- Developer: Rovio Entertainment
- Publisher: Rovio Entertainment
- Producers: Mikael Hed Niklas Hed Peter Versabacka
- Composer: Ari Pulkkinen
- Series: Angry Birds
- Engine: Unity
- Platforms: Android, iOS, Facebook (Adobe Flash), Microsoft Windows
- Release: February 13, 2012 (Facebook); May 2, 2013 (Android and iOS); August 9, 2019 (Microsoft Windows);
- Genre: Puzzle
- Modes: Single-player, multiplayer

= Angry Birds Friends =

2012 video game

Angry Birds Friends (formerly Angry Birds Facebook) is a live-service puzzle video game developed and published by Rovio Entertainment.

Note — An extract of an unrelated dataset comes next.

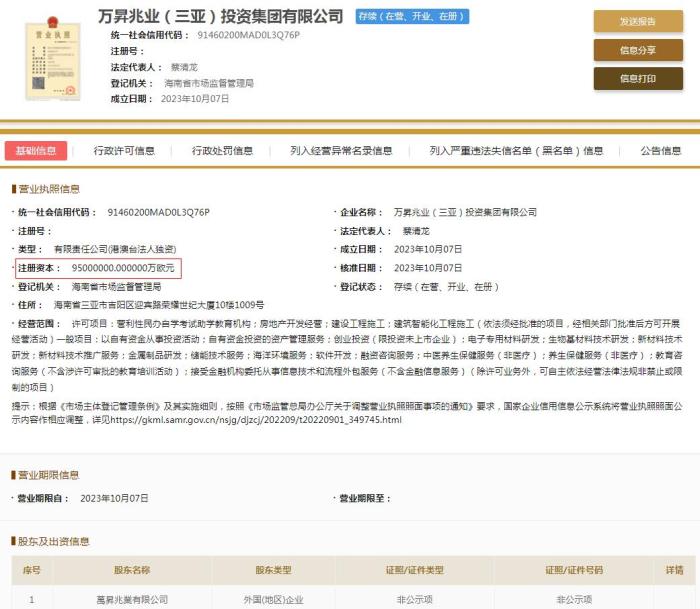Click the 股东及出资信息 section header icon
The image size is (700, 609).
[13, 541]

The game was originally an exclusive Facebook game called Angry Birds Facebook that was released on February 13, 2012 as the fourth game in the Angry Birds series, and was renamed to the current name on May 23, 2012. The Facebook version introduced power-ups to the Angry Birds game series. Android and iOS versions were released on May 2, 2013. On October 27, 2014, Rovio introduced a global league to allow users from around the world to play against each other.

==Gameplay==
The mobile version has six-level tournaments that change twice a week, but there are no episodes like other games or the now discontinued Facebook Flash version. Unlike the previous Angry Birds games, this game syncs progress with the Facebook version's weekly tournaments between the player, placeholder scores represented by Red and Chuck, and any of the player's Facebook friends who also play the game. The game requires a login to Facebook to sync progress; otherwise one can play without a Facebook account. Tournament players each week earn in-game currency, called Bird Coins, which can be used to purchase power-ups or to acquire additional bird slingshots. In addition, the game includes four power-up practice levels where there are infinite power-ups available for use.

In August 2012, Rovio announced a partnership with the punk band Green Day, which led to 20 new levels of Angry Birds Friends on Facebook featuring all three members of the band. The new levels showcased each member of Green Day as a green, bad pig and also featured Green Day's latest single, and an exclusive track. The levels were removed in December 2012.

==Reception==

The game has received mixed reviews with a Metacritic score of 65/100 based on 5 reviews. Pocket Gamer criticized the game for being "shallow and uninspiring"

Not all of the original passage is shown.